Keep trying to talk to parents. Every now and then you'll find a little gold amongst all the stones and you can enjoy the treasure.

10:52 PM  
Anonymous Dave, Columbus OH said...

My child is in the NICU at Children's Hospital in Columbus right now, even as I type this. This is my third son in 36 months (their mother is a sturdy lady!) and our second in an NICU.

Our oldest son spent five days in the NICU in a city hospital in 2005. The neonatologist was simply *awful* when it came to communication, to the point where I cornered her on the fourth day and MADE her talk to me. She was shocked to find out that (a) I spoke English, (b) I was an educated, technical man, and (c) I wanted details and a plan. She was also highly displeased with our chat and I never saw her again -- even when she discharged our son. It was pathetic and disgusting, and our obstetrician was so angry that he called hospital management. They in turn called the NN, something the nursing staff relayed to me later, indicating that my displeasure was made known to all.

What made the obstetrician so angry is that his oldest child is gravely ill and spends a lot of time in the hospital. His words were, "I get treated the same way and I'm a physician!" That's when I began to form an opinion...

= = = =

Task set.
[a] Please duplicate the part of the NICU comment that begins at the words "Our oldest son" and stops after "known to all.".
[b] Does the NICU comment support each statement below? Answer yes or no for each, quoting the words from the comment that decide it.
(i) The writer's oldest son was in the NICU for five days.
(ii) The writer saw the neonatologist again when she discharged the son.
(iii) The obstetrician contacted hospital management.
The records that come next are separate material, unconnected to the NICU comment.

Provided information.
= = = =

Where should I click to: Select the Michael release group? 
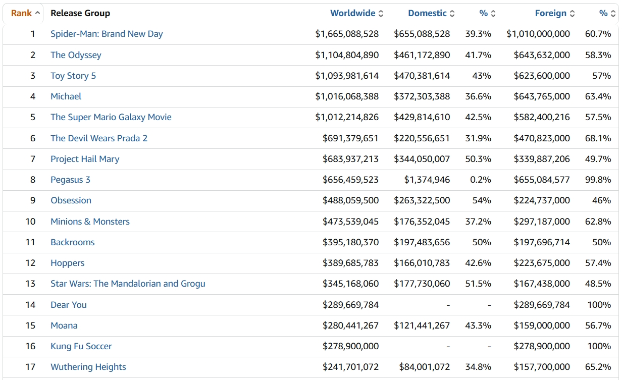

= = = =

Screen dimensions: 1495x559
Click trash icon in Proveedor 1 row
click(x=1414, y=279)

= = = =

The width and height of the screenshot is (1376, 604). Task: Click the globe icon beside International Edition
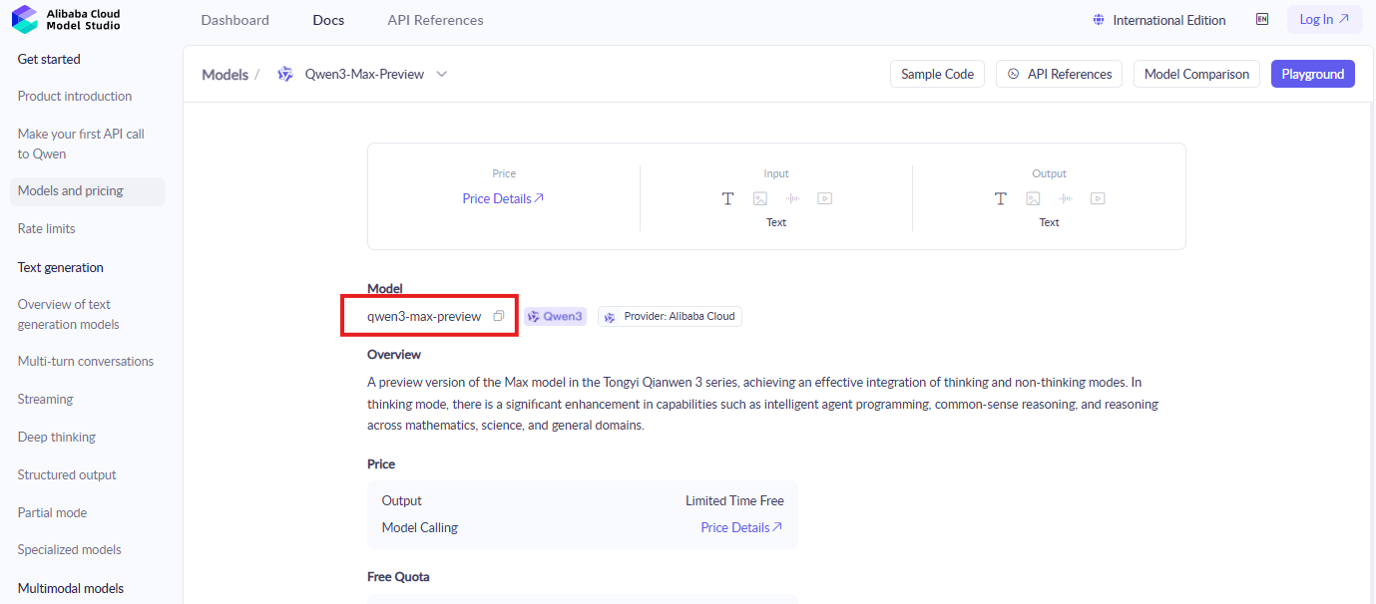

= = = =

List of solutions.
[a]
Our oldest son spent five days in the NICU in a city hospital in 2005. The neonatologist was simply *awful* when it came to communication, to the point where I cornered her on the fourth day and MADE her talk to me. She was shocked to find out that (a) I spoke English, (b) I was an educated, technical man, and (c) I wanted details and a plan. She was also highly displeased with our chat and I never saw her again -- even when she discharged our son. It was pathetic and disgusting, and our obstetrician was so angry that he called hospital management. They in turn called the NN, something the nursing staff relayed to me later, indicating that my displeasure was made known to all.

[b]
(i) Yes: "Our oldest son spent five days in the NICU in a city hospital in 2005."
(ii) No: "I never saw her again -- even when she discharged our son."
(iii) Yes: "our obstetrician was so angry that he called hospital management."